TASK ITEM
Give back the lines below exactly, but do not include any pictures.

** DATA SHOWN follows **

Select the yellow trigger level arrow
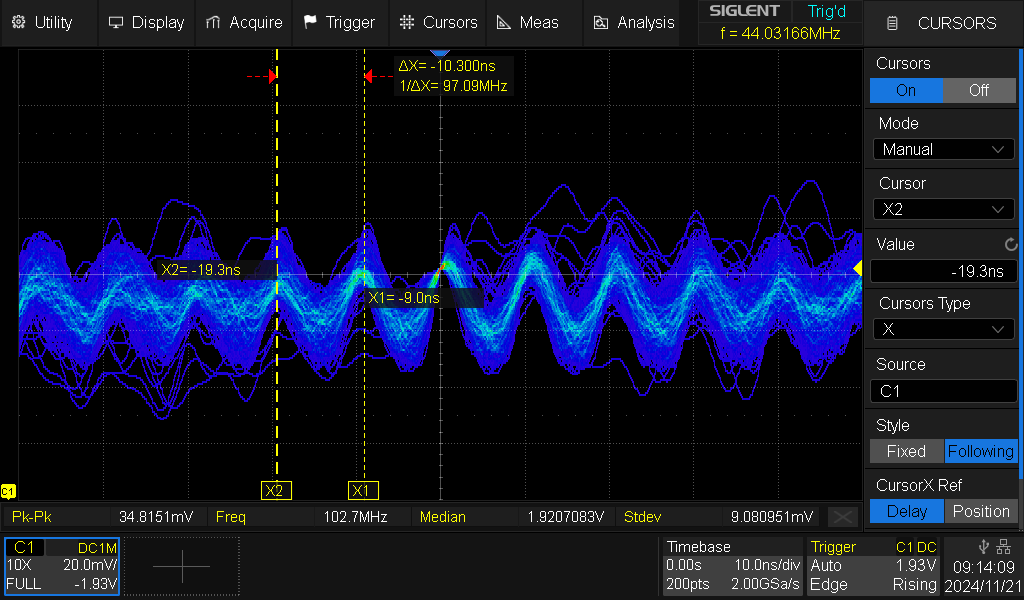This screenshot has height=600, width=1024. 857,268
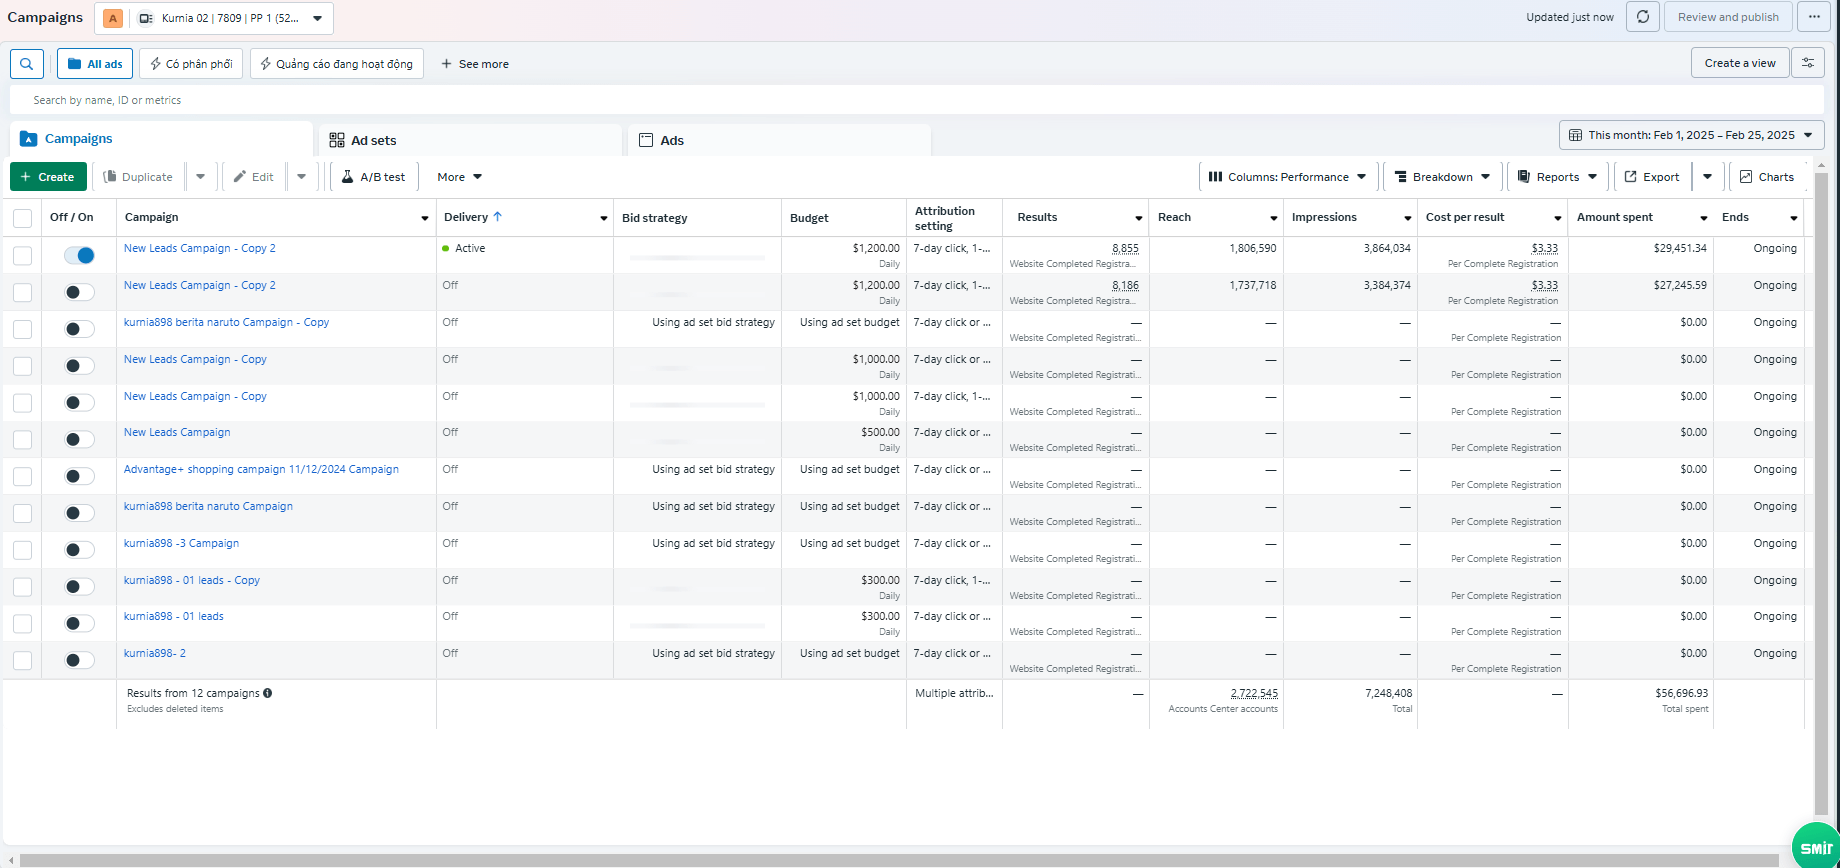Switch to the Ads tab
This screenshot has height=868, width=1840.
(671, 141)
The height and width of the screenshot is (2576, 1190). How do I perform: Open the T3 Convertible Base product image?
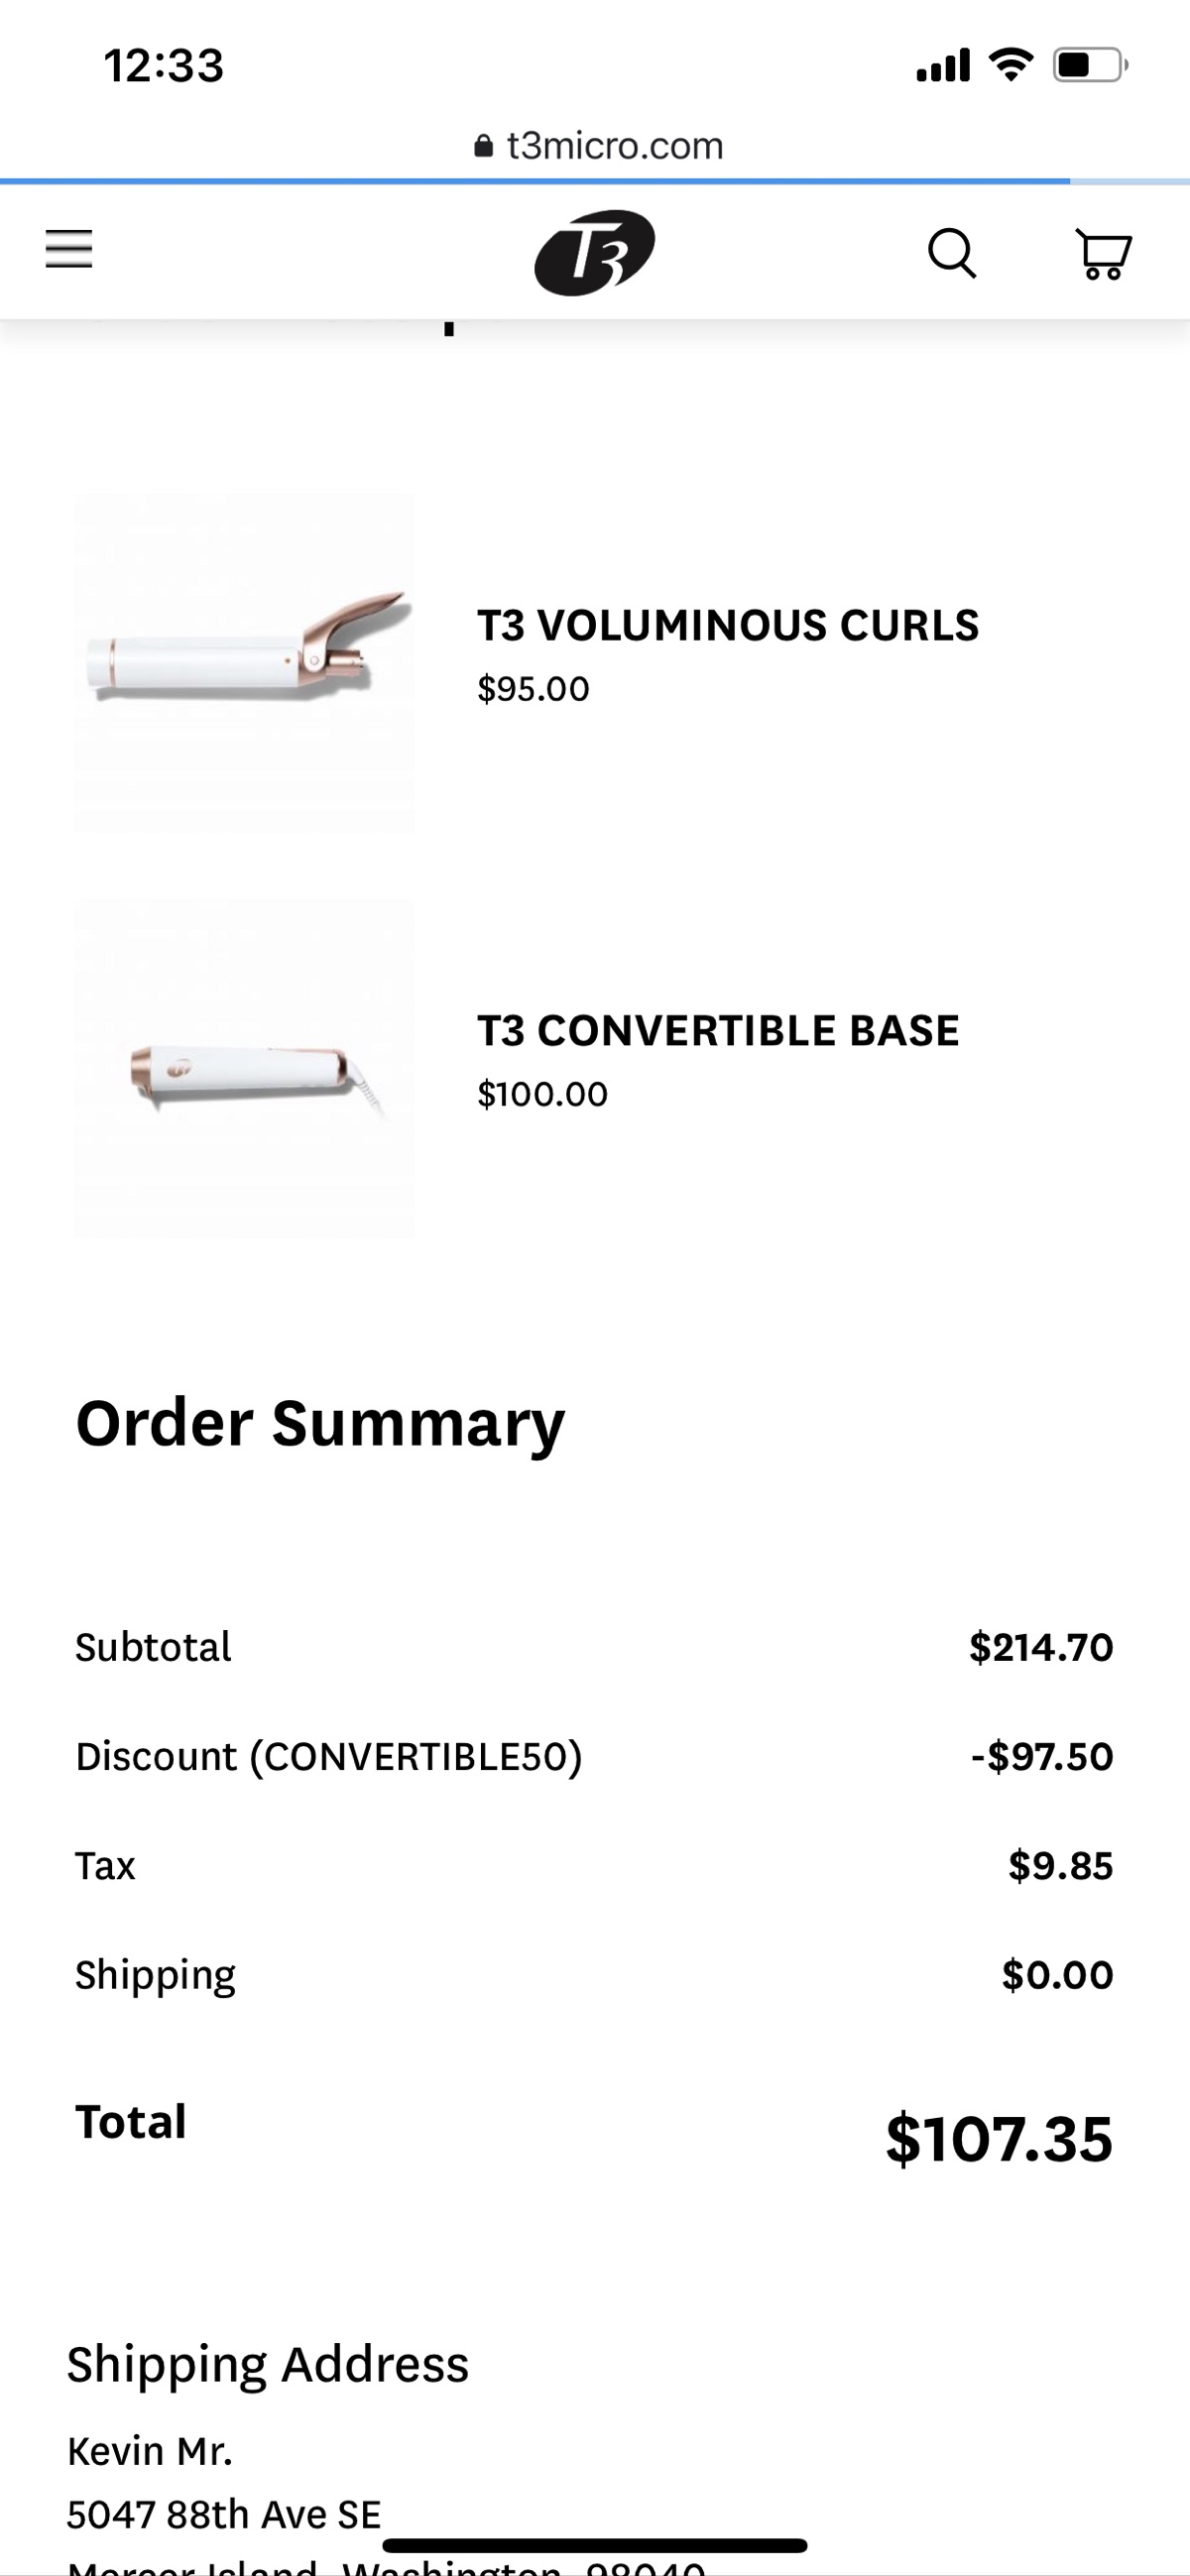click(244, 1068)
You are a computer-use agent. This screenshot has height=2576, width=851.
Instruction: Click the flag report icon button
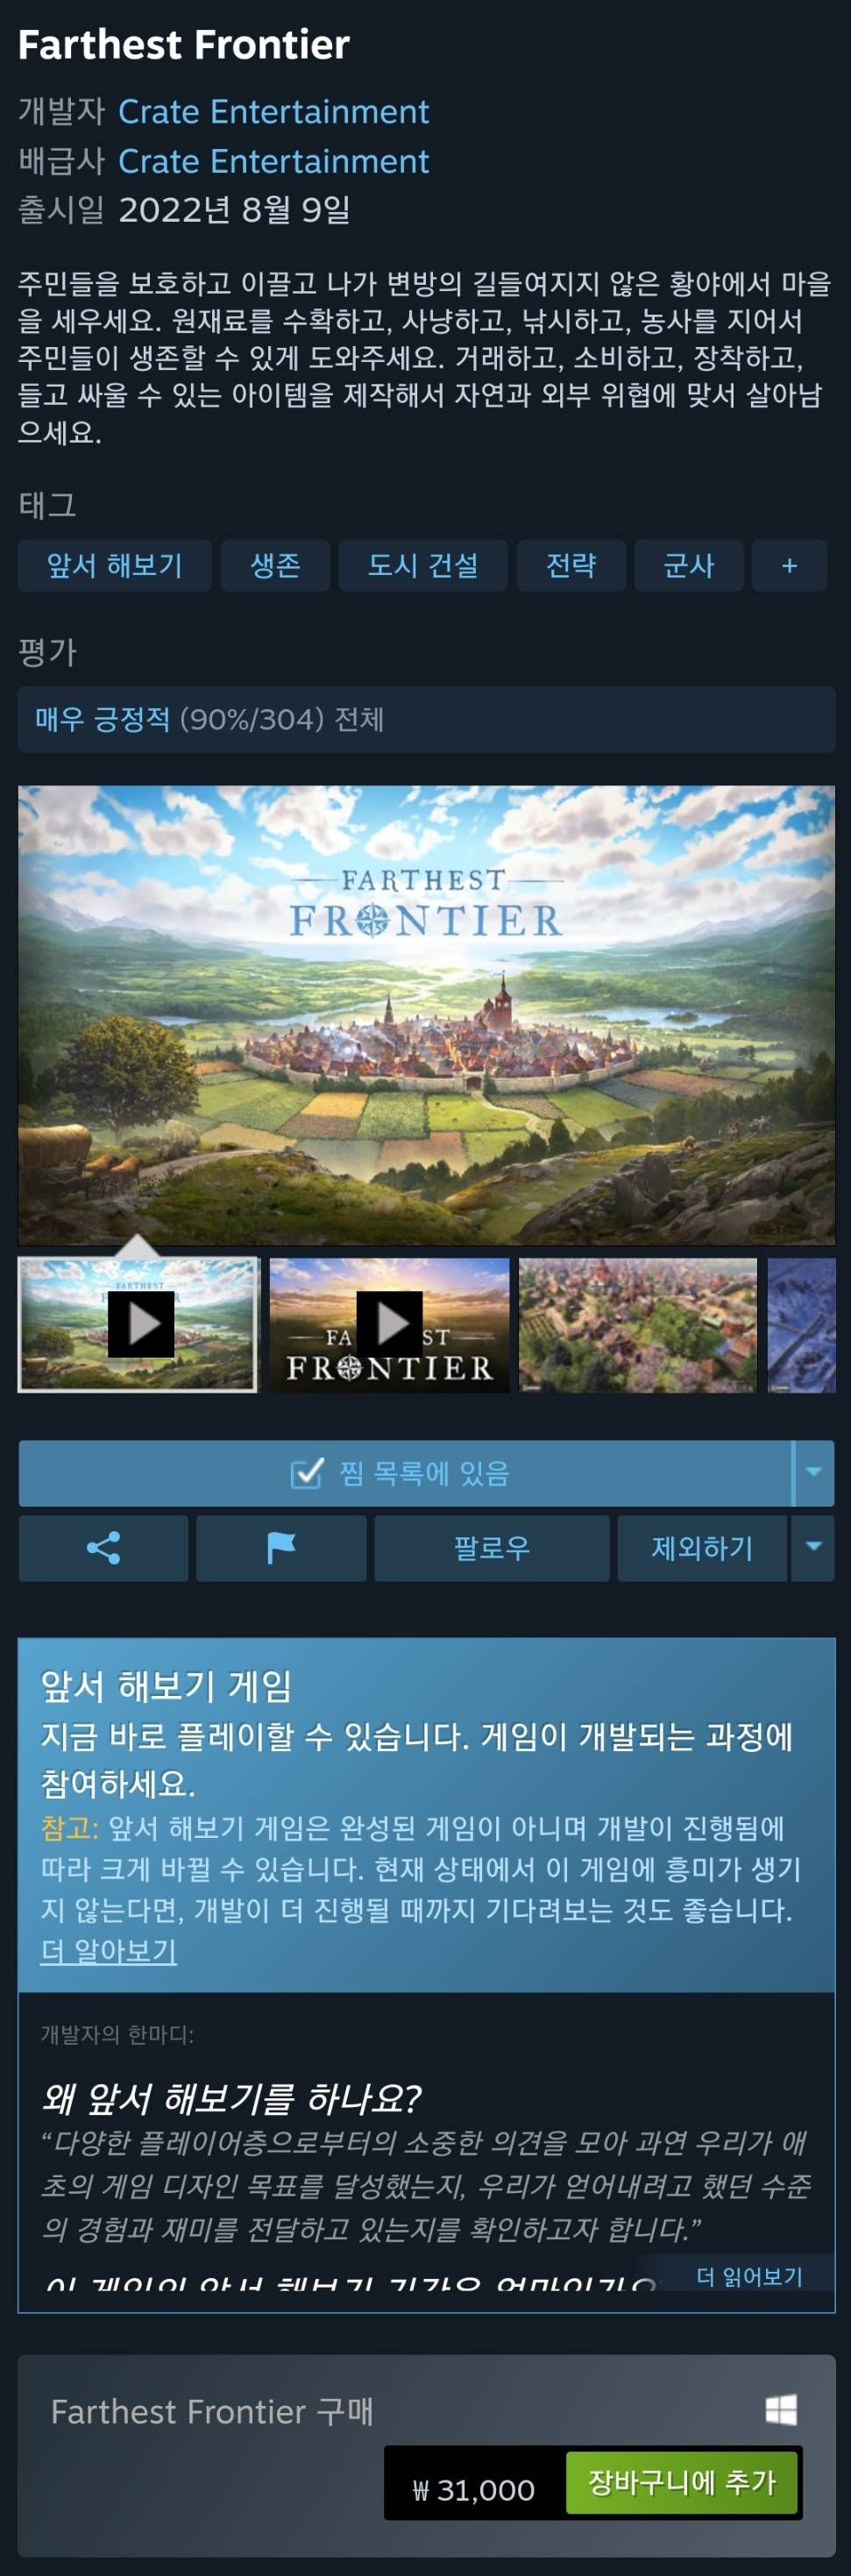point(281,1548)
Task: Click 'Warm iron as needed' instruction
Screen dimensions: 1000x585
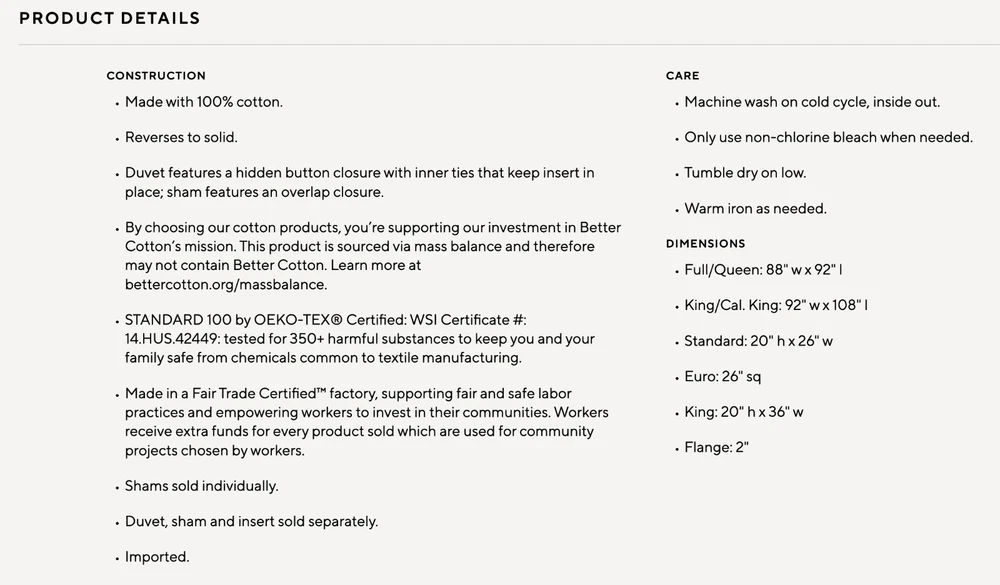Action: point(755,209)
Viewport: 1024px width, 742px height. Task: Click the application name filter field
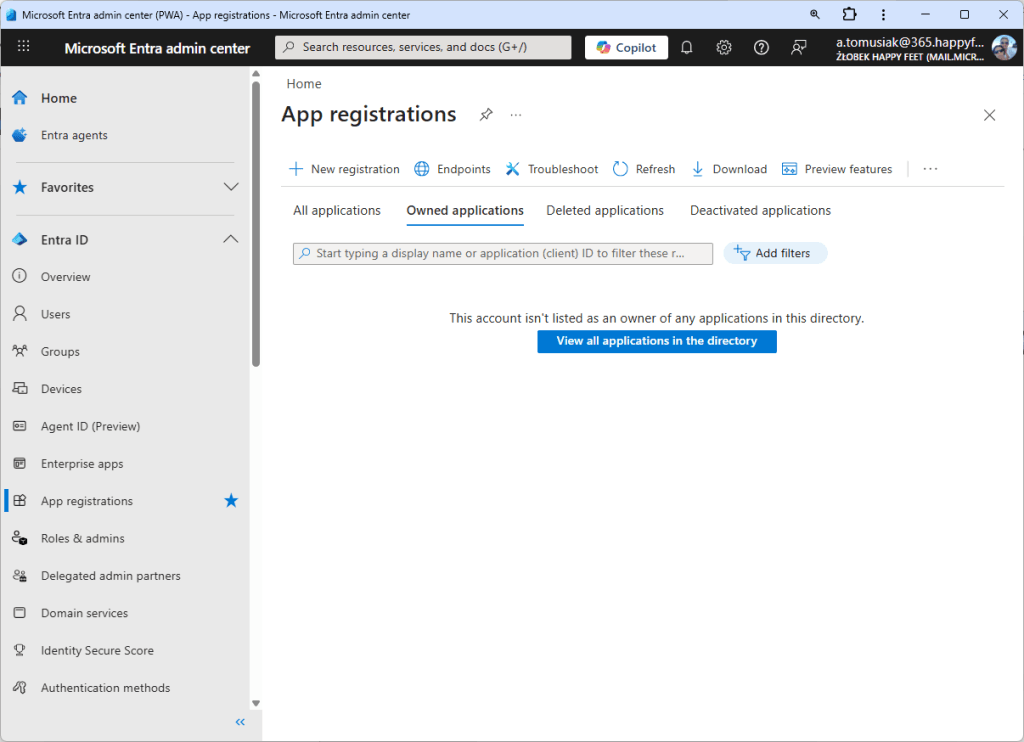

** End of DATA SHOWN **

TASK SOLUTION
Select the yellow trigger level arrow
This screenshot has height=600, width=1024. 857,268
Switch to the Ads tab
This screenshot has height=868, width=1840.
(671, 141)
The height and width of the screenshot is (2576, 1190). How do I perform: Open the T3 Convertible Base product image?
click(244, 1068)
You are a computer-use agent. This screenshot has height=2576, width=851.
Instruction: Click the flag report icon button
point(281,1548)
Task: Click 'Warm iron as needed' instruction
Screen dimensions: 1000x585
Action: point(755,209)
Viewport: 1024px width, 742px height. Task: Click the application name filter field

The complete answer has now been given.